5. How would you address the city's backlog in school maintenance and renovations, estimated to be as much as $2 billion?
We spent $15 million dollars of stimulus money that was earmarked for long term infrastructure improvements on a Formula One race.
Baltimore has enough money to build a $300 million dollar convention hotel that blocks the view from Camden Yards, and loses over a million dollars a year, but it does not have the revenue to revitalize schools.
And now the taxpayers are being asked to spend $1.5 Billion on the new State Center project, when half of the office space in Downtown is vacant.
The money for construction and renovation of the school system is there, just not the will.
6. Property taxes have become a major issue in this year's election. Do you believe the city's tax rate needs to be cut? If so, by how much, and what steps would you take to keep the city's budget in balance while lowering the rate?
If one takes a few moments to read the proposals by Stephen J.K. Walters, Ph.D., and Louis Miserendino it becomes painfully obvious the property tax rate need to be brought in line with the surrounding counties. I would cut them in half. This will expand our tax base. Our goal should be to have more people paying less.
And it's then the city's job- specifically, the Mayor and Council- to reduce the budget to meet the reduced revenues. The focus should be on reducing city spending, and watching what more money in the pockets of our citizens can do for them in these harsh economic times.
7. The city has faced large budget shortfalls in recent years. If that trend continues, what top priorities would you protect from cuts? In what areas would you pursue spending reductions?
Nothing's immune. Everybody needs to economize, and let's face it: everybody can find some savings, however tiny, somewhere. But in an enterprise as big as city government, that adds up. The people of Baltimore tighten their belts- why can't, and why shouldn't, their government too? Are there some departments, like police and fire, which will see smaller cuts? Sure, and that's as it should be. But no organization can be immune from the fiscal realities we face.
While I applaud Mayor Rawlings-Blake for her work to keep the Fourth of July fireworks going by partnering with Ports America, I am sure that there are many more opportunities like this that can be explored. I have no idea whose idea it was to commission the artist Gaia to create a print in an attempt to keep the Poe Hose open, and while this effort may not ultimately prove to be successful, that is the sort of bold thinking we need. When one looks at the cost to keep city pools open, for example, it is really not a lot of money, and I am sure that if asked the funds could be found from businesses in Baltimore.
8. Baltimore has lost tens of thousands of jobs in the last decade. What would you do to encourage economic development and provide employment opportunities for city residents?
Reduce crime and people- and business- will return to the city; improve education and more families will choose the city; cut taxes and people and businesses will opt for Baltimore versus the surrounding jurisdictions- it's a multi-faceted problem we face, not one that some quick-fix will resolve.

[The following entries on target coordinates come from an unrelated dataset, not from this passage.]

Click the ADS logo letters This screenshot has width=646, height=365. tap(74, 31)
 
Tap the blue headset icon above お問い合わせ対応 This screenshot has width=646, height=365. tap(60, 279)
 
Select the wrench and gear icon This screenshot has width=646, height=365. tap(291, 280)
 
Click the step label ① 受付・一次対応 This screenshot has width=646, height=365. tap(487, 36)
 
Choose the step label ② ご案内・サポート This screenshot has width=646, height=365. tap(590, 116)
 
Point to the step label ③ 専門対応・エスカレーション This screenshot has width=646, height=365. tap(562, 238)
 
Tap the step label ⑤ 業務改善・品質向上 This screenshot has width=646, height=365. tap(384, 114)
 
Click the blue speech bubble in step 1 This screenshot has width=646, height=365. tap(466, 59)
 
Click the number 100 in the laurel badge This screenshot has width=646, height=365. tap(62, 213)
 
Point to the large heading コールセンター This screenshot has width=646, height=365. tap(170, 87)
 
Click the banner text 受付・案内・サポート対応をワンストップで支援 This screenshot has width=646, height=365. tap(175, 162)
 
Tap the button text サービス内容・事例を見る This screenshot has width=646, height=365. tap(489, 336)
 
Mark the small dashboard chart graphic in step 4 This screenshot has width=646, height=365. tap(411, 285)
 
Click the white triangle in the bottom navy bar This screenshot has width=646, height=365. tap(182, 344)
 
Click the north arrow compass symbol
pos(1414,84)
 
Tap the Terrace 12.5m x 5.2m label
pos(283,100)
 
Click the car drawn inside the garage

Also, far too often when people speak about creating jobs they are only speaking about middle class and high tech jobs, while important, in huge sections of Baltimore there are no jobs at all. In a City that has a 50% unemployment rate among African American males; it is completely unrealistic to expect people to climb the ladder into the middle class if the ladder is missing all of the rungs at the bottom. Government can assist in the creation of entry level jobs through, targeted tax breaks and ensuring access to small business loans and microcredit.